Pelamos las cebollas, las cortamos en aros o en trozos no demasiado grandes y las ponemos en un recipiente apto para microondas junto con la mantequilla, 2 cucharadas de azúcar moreno y un buen chorro de vino dulce.
Podemos utilizar aceite de oliva en lugar de mantequilla o combinar ambos, añadiendo un chorrito de aceite a la mantequilla.
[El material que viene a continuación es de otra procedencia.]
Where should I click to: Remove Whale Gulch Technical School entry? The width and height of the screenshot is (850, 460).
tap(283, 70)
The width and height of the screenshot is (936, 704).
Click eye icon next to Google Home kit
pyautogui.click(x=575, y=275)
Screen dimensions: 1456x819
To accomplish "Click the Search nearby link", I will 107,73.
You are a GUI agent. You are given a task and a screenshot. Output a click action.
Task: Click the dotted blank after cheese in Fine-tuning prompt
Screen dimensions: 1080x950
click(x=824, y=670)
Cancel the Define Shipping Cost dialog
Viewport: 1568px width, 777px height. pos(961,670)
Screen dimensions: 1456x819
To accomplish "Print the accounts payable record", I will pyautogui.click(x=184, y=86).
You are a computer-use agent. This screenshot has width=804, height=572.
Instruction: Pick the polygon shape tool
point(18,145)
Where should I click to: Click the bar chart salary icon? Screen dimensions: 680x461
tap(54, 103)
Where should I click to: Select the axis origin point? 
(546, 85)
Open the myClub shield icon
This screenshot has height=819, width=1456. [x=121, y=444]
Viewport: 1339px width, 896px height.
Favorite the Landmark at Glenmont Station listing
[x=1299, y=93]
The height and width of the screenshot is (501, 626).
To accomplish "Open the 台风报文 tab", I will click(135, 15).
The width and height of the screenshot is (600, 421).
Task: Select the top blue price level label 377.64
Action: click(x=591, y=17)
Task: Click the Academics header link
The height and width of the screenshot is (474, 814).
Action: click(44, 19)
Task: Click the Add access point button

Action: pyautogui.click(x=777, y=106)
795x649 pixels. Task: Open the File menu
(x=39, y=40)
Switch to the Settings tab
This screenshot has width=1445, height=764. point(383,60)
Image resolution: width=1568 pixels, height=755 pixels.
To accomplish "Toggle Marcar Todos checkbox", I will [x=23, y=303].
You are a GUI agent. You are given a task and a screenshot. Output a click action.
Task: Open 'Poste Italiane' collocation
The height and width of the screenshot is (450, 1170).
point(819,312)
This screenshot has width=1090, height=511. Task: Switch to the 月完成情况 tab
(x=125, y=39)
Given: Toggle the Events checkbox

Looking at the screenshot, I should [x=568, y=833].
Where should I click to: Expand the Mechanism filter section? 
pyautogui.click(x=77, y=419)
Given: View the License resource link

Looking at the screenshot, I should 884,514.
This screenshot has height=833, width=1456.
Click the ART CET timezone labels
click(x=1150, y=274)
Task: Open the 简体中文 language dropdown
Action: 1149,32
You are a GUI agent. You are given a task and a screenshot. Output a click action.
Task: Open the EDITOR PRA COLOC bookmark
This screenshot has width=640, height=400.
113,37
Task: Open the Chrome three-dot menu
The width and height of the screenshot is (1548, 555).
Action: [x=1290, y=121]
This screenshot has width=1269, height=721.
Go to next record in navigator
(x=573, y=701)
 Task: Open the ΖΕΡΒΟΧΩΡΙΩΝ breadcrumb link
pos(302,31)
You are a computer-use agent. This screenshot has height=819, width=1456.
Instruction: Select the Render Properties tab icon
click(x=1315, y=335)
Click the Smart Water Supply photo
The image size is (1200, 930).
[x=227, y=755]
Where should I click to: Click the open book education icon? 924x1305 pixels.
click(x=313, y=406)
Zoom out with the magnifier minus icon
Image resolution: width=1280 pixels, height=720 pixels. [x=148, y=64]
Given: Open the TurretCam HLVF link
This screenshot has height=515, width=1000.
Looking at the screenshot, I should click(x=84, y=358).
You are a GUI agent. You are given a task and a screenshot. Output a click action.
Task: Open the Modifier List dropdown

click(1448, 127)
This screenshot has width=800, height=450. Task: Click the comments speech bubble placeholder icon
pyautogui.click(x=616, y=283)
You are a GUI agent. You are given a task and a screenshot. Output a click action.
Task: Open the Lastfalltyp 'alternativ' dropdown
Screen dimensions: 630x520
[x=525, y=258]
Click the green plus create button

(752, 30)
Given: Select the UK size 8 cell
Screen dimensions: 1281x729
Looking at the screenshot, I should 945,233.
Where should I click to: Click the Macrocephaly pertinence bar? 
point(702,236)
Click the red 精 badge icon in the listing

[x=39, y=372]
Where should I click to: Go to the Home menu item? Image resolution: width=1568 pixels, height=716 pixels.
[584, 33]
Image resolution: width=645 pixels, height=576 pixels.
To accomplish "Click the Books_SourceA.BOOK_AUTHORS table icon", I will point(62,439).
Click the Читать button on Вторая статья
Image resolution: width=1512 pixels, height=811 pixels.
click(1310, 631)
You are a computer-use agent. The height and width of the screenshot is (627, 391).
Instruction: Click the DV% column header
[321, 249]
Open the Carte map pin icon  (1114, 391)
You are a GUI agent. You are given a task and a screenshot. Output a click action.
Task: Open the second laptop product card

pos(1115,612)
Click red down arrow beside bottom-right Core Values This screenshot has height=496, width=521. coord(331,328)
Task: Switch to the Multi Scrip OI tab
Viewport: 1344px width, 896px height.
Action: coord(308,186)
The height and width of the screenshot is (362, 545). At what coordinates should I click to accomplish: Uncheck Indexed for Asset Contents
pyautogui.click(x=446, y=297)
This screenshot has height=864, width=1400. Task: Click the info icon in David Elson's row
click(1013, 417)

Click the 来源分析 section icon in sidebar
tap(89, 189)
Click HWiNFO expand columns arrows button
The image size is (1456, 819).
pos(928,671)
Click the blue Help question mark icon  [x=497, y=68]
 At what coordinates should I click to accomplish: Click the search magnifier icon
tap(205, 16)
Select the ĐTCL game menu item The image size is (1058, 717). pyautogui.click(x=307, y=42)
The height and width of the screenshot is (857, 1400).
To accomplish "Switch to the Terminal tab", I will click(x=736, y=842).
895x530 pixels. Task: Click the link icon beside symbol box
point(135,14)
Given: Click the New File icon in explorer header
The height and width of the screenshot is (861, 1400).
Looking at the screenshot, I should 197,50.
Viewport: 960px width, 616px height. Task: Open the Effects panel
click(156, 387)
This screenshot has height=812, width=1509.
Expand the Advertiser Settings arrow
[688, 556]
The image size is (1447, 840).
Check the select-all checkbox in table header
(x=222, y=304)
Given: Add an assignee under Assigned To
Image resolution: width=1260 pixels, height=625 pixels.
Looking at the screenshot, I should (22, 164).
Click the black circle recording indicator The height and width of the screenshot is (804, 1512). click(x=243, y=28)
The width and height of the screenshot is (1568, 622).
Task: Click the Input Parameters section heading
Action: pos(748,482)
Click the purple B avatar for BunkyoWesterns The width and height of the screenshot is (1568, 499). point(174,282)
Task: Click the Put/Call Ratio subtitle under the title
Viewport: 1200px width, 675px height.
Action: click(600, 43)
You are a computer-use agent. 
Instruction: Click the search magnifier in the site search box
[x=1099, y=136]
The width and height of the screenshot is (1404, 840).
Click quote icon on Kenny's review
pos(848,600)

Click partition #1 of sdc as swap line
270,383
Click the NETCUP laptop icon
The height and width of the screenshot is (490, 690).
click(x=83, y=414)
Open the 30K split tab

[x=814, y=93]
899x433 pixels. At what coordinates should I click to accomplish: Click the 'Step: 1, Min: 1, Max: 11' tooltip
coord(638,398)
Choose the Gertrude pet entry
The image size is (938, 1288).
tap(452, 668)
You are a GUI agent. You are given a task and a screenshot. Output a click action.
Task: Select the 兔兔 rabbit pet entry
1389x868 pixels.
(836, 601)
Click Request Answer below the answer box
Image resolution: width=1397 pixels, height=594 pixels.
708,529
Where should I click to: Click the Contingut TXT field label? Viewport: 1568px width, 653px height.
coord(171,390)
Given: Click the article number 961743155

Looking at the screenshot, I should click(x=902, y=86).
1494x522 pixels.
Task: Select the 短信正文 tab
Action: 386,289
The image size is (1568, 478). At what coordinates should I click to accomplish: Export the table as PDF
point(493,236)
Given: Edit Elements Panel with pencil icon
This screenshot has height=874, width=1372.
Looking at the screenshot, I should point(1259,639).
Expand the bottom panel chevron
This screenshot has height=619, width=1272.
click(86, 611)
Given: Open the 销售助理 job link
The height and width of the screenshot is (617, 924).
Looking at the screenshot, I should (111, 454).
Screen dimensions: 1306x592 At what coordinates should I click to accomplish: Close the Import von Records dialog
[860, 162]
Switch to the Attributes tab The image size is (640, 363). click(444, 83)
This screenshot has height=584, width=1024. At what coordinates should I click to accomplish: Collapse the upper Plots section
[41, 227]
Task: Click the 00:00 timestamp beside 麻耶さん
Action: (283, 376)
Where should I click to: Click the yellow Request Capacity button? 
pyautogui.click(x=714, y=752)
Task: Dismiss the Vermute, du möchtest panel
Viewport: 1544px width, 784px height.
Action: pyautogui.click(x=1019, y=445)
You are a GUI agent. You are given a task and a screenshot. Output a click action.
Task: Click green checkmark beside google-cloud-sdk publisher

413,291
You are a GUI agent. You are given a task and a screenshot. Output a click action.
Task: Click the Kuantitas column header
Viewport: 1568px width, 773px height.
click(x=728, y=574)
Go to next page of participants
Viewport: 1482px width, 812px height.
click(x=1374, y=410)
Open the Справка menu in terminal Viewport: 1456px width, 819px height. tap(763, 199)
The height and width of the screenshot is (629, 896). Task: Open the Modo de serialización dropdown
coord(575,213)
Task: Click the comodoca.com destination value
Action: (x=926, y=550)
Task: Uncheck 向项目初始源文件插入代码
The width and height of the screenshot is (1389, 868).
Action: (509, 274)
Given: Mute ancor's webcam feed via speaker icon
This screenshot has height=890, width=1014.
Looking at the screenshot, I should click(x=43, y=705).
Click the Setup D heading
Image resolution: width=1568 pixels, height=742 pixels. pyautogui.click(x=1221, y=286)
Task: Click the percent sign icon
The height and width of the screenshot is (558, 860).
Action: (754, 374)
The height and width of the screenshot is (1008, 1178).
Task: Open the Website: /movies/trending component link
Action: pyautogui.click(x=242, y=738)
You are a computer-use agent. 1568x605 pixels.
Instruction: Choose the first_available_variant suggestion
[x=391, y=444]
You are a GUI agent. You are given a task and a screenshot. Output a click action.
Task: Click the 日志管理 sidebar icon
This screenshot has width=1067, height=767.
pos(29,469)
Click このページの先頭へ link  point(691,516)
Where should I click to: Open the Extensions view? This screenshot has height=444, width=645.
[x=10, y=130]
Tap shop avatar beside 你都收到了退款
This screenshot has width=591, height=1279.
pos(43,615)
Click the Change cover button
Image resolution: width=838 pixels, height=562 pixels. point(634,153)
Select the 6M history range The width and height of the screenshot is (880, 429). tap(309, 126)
Cocinamos en el microondas durante unos 15 minutos a máxima potencia, hasta que la cebolla se haya ablandado. El tiempo es orientativo y puede variar dependiendo de la potencia del aparato.
Pasamos la cebolla a una sartén y añadimos las otras 2 cucharadas de azúcar moreno, otro buen chorro de vino dulce, un poco de vinagre balsámico si queremos utilizarlo, pastilla de caldo desmenuzada o sal al gusto, pimienta negra y un chorrito de aceite.
Cocinamos a fuego medio durante unos 10 o 15 minutos, removiendo de vez en cuando, hasta que el líquido se haya reducido y la cebolla adquiera una textura espesa, parecida a la de una mermelada.
Una vez fría, la guardamos bien tapada en el frigorífico. También podemos congelarla en pequeñas porciones para utilizarla cuando la necesitemos.